(Collected data entries)
━━━
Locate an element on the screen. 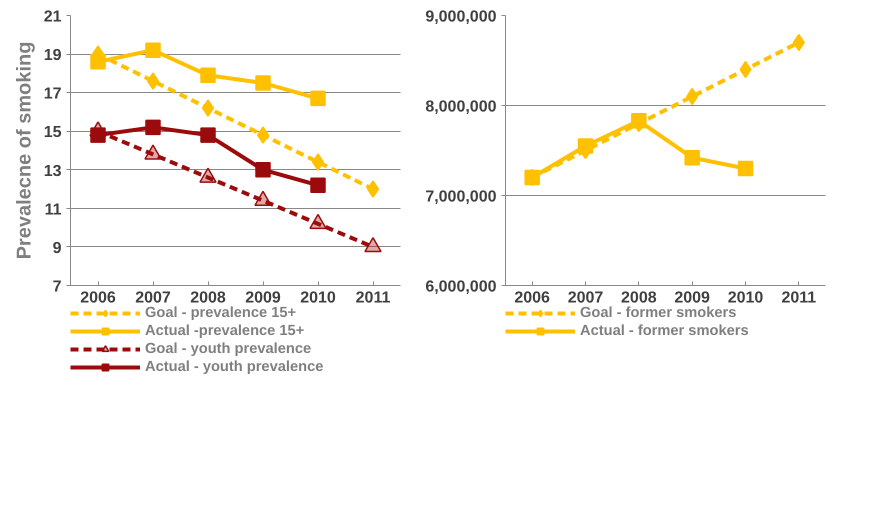 Image resolution: width=882 pixels, height=505 pixels. y-tick-label: 9,000,000 is located at coordinates (461, 17).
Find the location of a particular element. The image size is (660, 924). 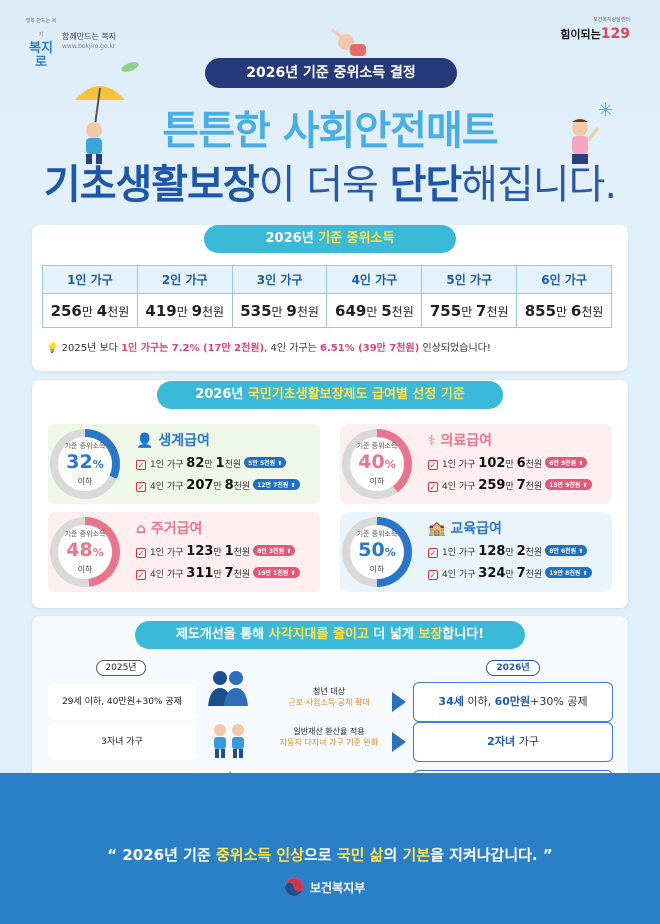

kid-waving-illustration is located at coordinates (586, 142).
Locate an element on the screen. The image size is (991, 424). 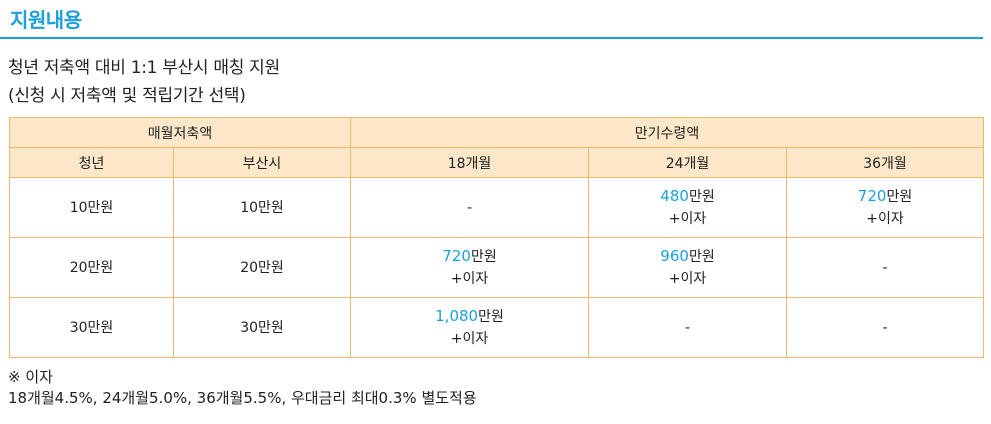
header-18-months: 18개월 is located at coordinates (470, 162).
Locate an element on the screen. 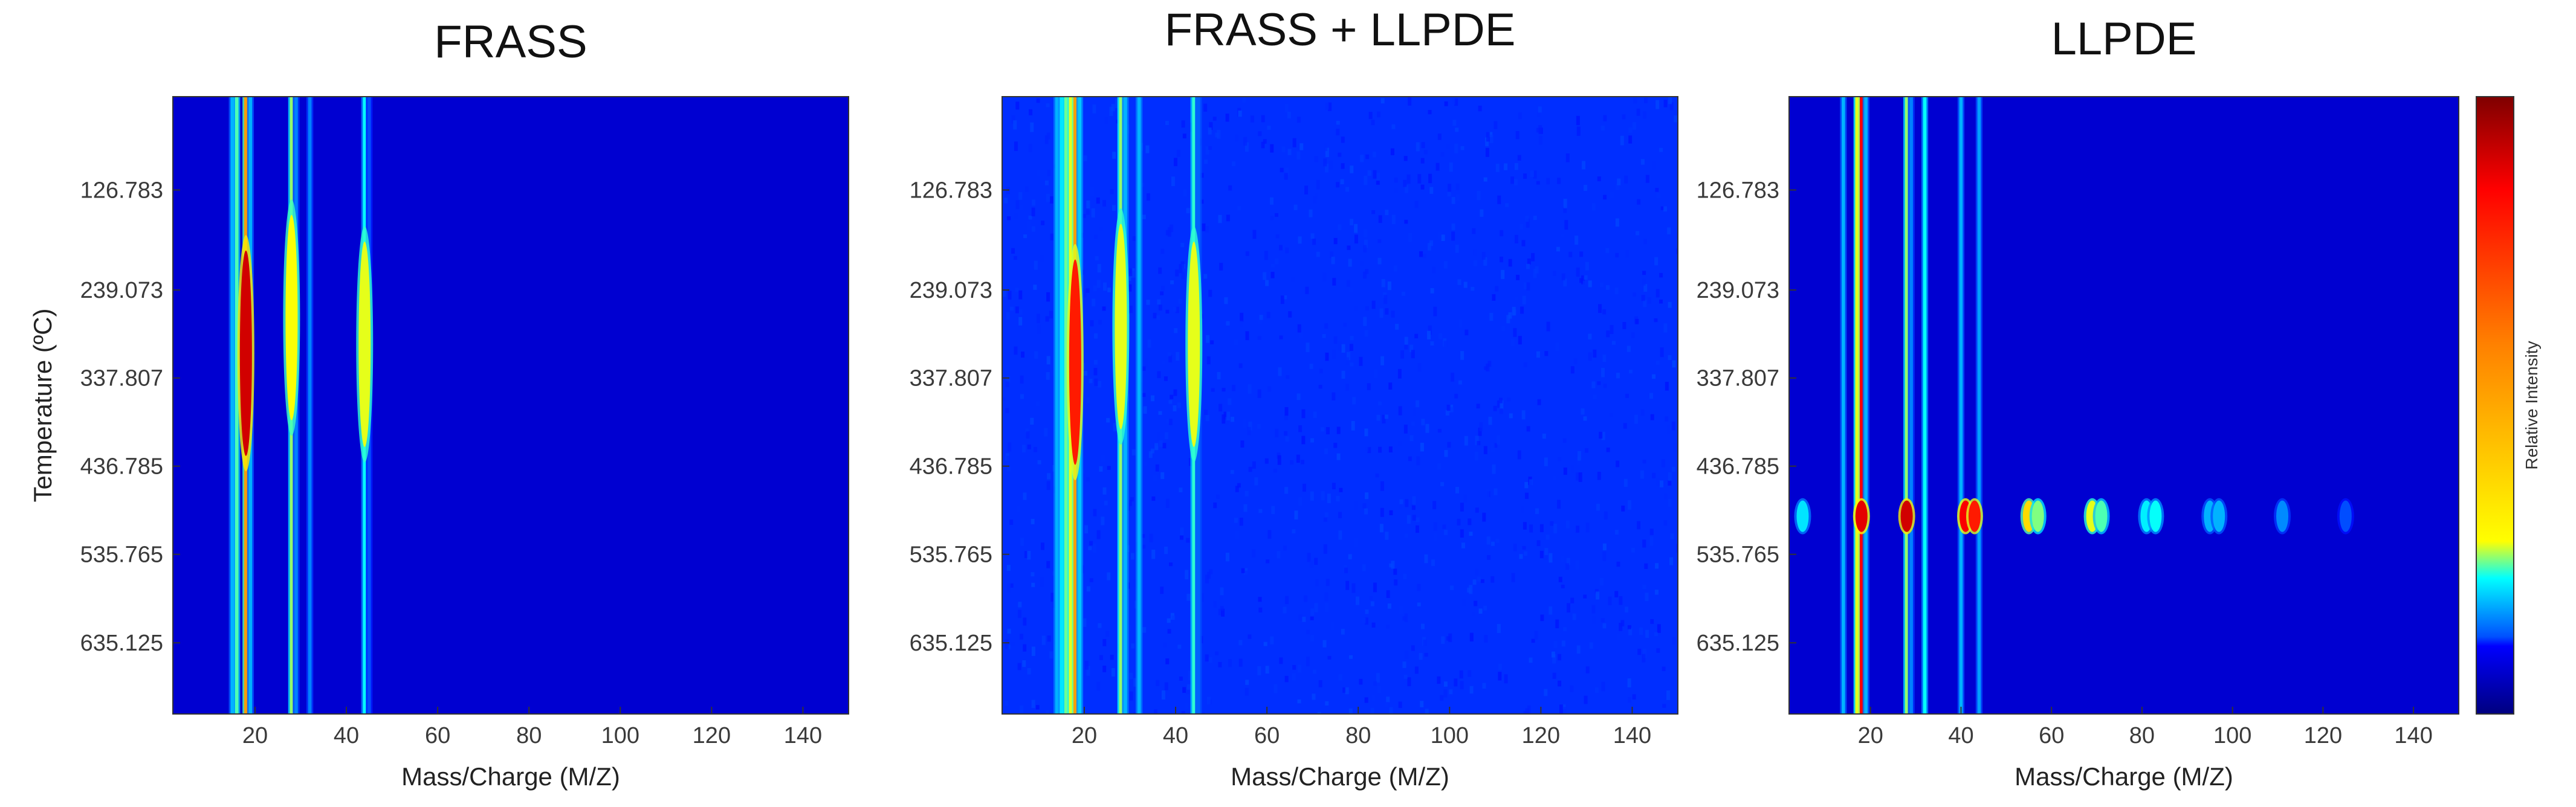  y-tick-label: 337.807 is located at coordinates (1738, 378).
━━━
◆ **WHAT THE TASK ASKS**: Duplicate the part of the records that opens with the line containing "Find the location" and closes with the line containing "kid-waving-illustration is located", both lines included, leaving out the pictures.

◆ **ANSWER TO THIS EXERCISE**:
Find the location of a particular element. The image size is (660, 924). 

kid-waving-illustration is located at coordinates (586, 142).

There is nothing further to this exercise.